As you may have noticed, at least as far as the story goes, Marshal Cook’s ‘Division III: Football’s Finest’ contributes nothing… and I mean nothing… to the narrative lexicon of football movies. Nothing. In fact it may even subtract from the Football Movie Narrative because it is so rote in its presentation. This could be a good thing to some, since a lot of us don’t like our sports movies to be messed with. We want last second plays, losers who become winners, pretty girls who don’t date … insert athlete here… until they start dating that athlete. If that’s you, then this movie will not let you down on that end.

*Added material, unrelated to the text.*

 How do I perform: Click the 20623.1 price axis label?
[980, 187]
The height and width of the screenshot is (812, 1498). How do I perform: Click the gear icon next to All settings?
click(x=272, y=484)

But more pressing than the tired story infused in this movie, one calling itself a comedy, is if it is funny. Why yes it is. It is very funny. And offensive. Sometimes maybe a little too offensive. Like maybe the director needed to listen to his editor and leave a couple bits on the cutting room floor for the DVD deleted scenes. Oh wait, Mr. Cook edited his own movie... scratch that suggestion. Still, the movie is consistently funny and this is mostly due to the much reviled Andy Dick. Personally, I don’t have anything against the man. How could I? I don’t know him and I tend not to have personal feelings towards folks I don’t know. Except for Adolf Hitler. I don’t like that guy. But do I know a lot of people dislike Andy Dick for whatever reason, but his helter skelter, manic portrayal of Coach Vice made this movie go. Sure, I could’ve gone for looking at his ass at little less, and the next time I see Dick’s nutsack will result in someone getting punched in the face… cutting room floor Marshall Cook… but he was funny in this movie.

But Dick wasn’t the only source of humor as this was one of those wacky comedies where the humor comes constantly and from all directions and like any wacky comedy it’s not always going to hit paydirt, but this one hit on far more occasions than it missed. Will Sasso’s color commentary for the final game was particularly precious.

The bottom line is that ‘Division III: Football’s Finest’ made me laugh. Instead of calling the story ‘tired’, we’ll call it ‘tried and true’. I’m thinking the director probably had ten guys in uniform but he did his damndest to make it look like an entire squad. And while the on field football play didn’t look like, I don’t know, ‘Any Given Sunday’, but instead of ‘amateurish’ we’ll call it ‘gritty realism’. When you can make somebody laugh, you can get away with some stuff.